What is being asked
From the entries below, extract every line that includes the word "badge".

Data to use
------------------------

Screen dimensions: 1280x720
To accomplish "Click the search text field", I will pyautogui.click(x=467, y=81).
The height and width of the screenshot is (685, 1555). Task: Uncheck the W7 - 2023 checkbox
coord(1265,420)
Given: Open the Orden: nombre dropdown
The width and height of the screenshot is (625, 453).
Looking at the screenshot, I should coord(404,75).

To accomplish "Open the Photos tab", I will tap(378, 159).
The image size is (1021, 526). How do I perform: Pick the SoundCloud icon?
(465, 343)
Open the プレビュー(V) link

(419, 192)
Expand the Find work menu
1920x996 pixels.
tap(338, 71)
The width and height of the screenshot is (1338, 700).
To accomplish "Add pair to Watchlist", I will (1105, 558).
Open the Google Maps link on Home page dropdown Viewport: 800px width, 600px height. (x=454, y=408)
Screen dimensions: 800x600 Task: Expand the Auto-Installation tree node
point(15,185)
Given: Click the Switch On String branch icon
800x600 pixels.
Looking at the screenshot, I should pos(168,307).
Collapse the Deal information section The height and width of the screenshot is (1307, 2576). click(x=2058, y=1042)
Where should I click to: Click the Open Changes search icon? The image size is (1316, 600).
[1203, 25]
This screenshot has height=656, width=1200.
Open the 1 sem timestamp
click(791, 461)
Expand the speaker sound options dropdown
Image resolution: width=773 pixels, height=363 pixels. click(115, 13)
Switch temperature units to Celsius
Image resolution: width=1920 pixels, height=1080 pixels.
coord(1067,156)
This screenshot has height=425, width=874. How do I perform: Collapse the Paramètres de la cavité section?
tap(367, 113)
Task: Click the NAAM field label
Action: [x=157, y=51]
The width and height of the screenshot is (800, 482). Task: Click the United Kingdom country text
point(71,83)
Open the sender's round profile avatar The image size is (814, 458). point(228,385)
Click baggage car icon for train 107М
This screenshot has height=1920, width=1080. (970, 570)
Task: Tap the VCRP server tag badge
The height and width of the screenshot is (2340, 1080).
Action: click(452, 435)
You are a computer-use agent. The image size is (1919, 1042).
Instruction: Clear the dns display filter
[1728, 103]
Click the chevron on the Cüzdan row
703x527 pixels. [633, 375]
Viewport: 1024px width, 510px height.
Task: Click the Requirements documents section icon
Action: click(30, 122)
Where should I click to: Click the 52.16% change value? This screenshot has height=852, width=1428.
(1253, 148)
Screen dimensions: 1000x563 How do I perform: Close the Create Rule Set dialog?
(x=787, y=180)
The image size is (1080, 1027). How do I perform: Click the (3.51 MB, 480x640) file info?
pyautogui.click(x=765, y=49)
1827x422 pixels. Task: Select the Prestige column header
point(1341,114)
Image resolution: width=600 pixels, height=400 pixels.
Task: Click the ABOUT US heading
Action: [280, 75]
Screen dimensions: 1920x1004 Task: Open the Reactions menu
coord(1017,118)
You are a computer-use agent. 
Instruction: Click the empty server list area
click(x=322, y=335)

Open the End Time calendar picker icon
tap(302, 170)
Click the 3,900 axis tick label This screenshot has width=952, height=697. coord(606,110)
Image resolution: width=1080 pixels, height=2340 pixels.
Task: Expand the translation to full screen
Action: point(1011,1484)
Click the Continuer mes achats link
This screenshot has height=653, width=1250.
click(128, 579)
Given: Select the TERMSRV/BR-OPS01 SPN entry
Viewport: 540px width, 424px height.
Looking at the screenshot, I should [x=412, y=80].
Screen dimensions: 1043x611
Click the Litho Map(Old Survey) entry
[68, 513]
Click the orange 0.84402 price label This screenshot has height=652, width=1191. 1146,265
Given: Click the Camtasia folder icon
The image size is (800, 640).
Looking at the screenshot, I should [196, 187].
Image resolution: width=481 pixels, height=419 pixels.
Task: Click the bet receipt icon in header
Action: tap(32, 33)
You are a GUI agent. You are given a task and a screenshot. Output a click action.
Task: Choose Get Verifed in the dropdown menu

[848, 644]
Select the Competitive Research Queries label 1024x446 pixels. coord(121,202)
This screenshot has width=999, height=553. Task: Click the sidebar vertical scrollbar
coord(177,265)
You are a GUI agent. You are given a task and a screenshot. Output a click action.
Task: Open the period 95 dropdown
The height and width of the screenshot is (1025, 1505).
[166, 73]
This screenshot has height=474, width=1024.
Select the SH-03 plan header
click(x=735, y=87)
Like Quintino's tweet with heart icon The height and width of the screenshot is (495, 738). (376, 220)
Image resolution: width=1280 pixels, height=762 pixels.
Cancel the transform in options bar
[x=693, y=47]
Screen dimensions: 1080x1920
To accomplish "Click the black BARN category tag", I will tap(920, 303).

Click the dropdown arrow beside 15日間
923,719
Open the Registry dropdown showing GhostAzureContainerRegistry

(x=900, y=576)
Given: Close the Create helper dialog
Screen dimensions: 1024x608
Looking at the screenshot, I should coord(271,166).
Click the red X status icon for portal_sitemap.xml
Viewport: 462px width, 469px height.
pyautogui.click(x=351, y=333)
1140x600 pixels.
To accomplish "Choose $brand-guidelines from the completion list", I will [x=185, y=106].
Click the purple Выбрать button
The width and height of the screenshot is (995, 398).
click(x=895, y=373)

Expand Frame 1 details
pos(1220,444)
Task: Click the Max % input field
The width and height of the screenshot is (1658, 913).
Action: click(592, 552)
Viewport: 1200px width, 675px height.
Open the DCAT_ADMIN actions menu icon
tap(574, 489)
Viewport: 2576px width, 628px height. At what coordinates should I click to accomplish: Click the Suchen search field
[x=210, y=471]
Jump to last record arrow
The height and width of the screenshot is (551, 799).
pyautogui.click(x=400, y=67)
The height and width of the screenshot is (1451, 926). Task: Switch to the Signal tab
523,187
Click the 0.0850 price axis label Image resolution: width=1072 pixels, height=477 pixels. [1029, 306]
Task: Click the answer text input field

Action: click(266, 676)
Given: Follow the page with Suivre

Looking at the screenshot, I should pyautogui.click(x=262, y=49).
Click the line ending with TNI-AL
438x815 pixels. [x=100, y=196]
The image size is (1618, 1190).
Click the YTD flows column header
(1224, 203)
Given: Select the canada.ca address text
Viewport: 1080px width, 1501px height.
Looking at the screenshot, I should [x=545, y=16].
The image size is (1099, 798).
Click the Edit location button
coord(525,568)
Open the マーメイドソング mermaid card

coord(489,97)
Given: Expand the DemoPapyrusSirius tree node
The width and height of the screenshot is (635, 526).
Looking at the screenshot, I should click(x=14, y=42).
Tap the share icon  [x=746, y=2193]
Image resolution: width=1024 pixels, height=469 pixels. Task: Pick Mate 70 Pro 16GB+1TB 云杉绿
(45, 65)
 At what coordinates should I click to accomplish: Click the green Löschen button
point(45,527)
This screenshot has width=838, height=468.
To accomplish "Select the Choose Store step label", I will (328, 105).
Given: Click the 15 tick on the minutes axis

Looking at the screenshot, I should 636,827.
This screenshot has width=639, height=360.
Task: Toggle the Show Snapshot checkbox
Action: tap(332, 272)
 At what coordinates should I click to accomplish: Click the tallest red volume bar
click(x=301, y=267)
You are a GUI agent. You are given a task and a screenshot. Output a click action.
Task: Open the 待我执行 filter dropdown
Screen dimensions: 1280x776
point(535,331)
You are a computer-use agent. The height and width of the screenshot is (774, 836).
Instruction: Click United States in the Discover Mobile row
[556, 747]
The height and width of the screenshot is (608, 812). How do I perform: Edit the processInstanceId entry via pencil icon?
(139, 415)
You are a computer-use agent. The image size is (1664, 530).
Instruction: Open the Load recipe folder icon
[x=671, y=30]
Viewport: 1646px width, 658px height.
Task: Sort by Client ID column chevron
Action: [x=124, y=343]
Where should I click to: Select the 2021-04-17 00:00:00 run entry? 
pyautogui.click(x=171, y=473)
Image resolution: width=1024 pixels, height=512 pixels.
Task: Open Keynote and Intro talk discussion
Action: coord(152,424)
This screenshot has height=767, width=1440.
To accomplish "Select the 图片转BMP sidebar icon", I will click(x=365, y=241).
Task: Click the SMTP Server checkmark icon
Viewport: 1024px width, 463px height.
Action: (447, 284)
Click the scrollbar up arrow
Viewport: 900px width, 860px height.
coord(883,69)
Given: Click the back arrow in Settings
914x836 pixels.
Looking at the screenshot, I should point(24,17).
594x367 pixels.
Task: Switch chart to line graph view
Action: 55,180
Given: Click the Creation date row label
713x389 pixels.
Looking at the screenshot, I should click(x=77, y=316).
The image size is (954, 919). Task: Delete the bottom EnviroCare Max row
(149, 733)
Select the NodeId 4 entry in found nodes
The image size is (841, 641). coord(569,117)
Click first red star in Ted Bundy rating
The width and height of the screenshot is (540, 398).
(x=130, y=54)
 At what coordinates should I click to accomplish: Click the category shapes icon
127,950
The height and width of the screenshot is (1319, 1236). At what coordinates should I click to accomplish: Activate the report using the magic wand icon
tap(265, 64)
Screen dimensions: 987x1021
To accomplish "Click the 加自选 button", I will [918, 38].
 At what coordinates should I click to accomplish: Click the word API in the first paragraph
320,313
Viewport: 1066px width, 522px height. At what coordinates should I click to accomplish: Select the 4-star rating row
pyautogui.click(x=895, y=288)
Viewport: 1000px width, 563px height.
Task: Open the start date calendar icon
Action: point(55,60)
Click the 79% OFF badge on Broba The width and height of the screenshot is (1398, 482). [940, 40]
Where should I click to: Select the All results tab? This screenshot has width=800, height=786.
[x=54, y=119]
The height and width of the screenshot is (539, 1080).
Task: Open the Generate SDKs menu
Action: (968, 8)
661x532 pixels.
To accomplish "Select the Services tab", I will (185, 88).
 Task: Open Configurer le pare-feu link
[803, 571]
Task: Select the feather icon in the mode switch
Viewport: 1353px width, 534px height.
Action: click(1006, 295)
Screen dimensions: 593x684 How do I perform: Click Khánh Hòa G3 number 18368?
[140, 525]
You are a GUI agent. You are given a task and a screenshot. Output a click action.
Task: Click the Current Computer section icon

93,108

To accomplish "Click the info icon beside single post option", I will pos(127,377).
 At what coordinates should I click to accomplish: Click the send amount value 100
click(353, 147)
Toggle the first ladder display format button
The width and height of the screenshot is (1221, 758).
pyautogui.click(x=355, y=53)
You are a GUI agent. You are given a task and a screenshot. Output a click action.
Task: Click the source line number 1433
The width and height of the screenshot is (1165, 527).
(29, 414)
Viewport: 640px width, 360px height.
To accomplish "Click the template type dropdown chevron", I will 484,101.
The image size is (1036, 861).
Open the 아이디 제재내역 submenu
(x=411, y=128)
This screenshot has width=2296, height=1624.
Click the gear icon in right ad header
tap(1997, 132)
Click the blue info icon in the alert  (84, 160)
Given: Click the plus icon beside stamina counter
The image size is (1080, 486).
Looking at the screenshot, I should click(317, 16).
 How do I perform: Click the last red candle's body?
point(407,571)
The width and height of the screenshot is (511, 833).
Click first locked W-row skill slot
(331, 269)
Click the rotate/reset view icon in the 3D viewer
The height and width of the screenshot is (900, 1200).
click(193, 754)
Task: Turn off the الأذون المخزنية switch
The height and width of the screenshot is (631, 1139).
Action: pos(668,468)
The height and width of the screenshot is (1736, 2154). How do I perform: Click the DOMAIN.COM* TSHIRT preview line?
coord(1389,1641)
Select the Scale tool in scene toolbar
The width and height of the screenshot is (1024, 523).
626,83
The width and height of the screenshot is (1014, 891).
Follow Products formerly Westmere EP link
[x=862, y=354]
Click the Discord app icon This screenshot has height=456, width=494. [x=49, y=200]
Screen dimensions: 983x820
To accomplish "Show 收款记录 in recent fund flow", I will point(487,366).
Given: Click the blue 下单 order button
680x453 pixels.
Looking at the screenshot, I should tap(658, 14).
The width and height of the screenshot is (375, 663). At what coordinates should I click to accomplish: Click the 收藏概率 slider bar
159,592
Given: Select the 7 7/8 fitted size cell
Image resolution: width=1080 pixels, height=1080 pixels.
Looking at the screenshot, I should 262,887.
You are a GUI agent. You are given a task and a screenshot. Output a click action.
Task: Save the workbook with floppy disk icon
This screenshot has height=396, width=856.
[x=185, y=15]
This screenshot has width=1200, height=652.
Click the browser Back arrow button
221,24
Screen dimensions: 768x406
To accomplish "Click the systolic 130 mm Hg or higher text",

------------------------

Finished exercise
Task: Tap the VCRP server tag badge
Click the 79% OFF badge on Broba The width and height of the screenshot is (1398, 482). [940, 40]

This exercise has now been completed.